**WHAT TO PRODUCE:**
What you give back must match the data below character for character.

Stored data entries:

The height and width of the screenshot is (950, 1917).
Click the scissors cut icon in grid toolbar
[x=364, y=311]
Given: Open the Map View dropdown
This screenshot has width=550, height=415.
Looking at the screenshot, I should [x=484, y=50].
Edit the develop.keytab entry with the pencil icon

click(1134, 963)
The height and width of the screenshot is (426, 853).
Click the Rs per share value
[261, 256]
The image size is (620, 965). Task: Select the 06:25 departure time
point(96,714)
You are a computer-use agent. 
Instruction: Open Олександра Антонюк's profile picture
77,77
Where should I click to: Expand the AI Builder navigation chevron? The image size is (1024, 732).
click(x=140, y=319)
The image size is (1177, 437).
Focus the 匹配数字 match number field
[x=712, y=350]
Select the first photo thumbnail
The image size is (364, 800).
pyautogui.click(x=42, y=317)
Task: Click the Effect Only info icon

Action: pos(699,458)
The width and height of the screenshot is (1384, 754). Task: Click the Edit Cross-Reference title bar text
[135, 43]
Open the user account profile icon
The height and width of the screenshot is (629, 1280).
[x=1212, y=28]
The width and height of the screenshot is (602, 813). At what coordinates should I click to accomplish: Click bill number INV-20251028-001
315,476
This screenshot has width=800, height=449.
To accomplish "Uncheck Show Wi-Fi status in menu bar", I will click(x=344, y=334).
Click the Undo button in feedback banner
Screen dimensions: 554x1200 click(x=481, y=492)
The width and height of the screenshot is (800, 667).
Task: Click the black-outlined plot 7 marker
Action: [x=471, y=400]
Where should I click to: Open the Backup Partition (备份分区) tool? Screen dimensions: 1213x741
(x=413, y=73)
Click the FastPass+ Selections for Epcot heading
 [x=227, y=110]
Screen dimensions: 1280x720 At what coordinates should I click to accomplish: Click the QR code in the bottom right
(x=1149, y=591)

**EXERCISE ANSWER:**
The height and width of the screenshot is (950, 1917).
Click the scissors cut icon in grid toolbar
[x=364, y=311]
Given: Open the Map View dropdown
This screenshot has width=550, height=415.
Looking at the screenshot, I should [x=484, y=50].
Edit the develop.keytab entry with the pencil icon

click(1134, 963)
The height and width of the screenshot is (426, 853).
Click the Rs per share value
[261, 256]
The image size is (620, 965). Task: Select the 06:25 departure time
point(96,714)
You are a computer-use agent. 
Instruction: Open Олександра Антонюк's profile picture
77,77
Where should I click to: Expand the AI Builder navigation chevron? The image size is (1024, 732).
click(x=140, y=319)
The image size is (1177, 437).
Focus the 匹配数字 match number field
[x=712, y=350]
Select the first photo thumbnail
The image size is (364, 800).
pyautogui.click(x=42, y=317)
Task: Click the Effect Only info icon

Action: pos(699,458)
The width and height of the screenshot is (1384, 754). Task: Click the Edit Cross-Reference title bar text
[135, 43]
Open the user account profile icon
The height and width of the screenshot is (629, 1280).
[x=1212, y=28]
The width and height of the screenshot is (602, 813). At what coordinates should I click to accomplish: Click bill number INV-20251028-001
315,476
This screenshot has width=800, height=449.
To accomplish "Uncheck Show Wi-Fi status in menu bar", I will click(x=344, y=334).
Click the Undo button in feedback banner
Screen dimensions: 554x1200 click(x=481, y=492)
The width and height of the screenshot is (800, 667).
Task: Click the black-outlined plot 7 marker
Action: [x=471, y=400]
Where should I click to: Open the Backup Partition (备份分区) tool? Screen dimensions: 1213x741
(x=413, y=73)
Click the FastPass+ Selections for Epcot heading
 [x=227, y=110]
Screen dimensions: 1280x720 At what coordinates should I click to accomplish: Click the QR code in the bottom right
(x=1149, y=591)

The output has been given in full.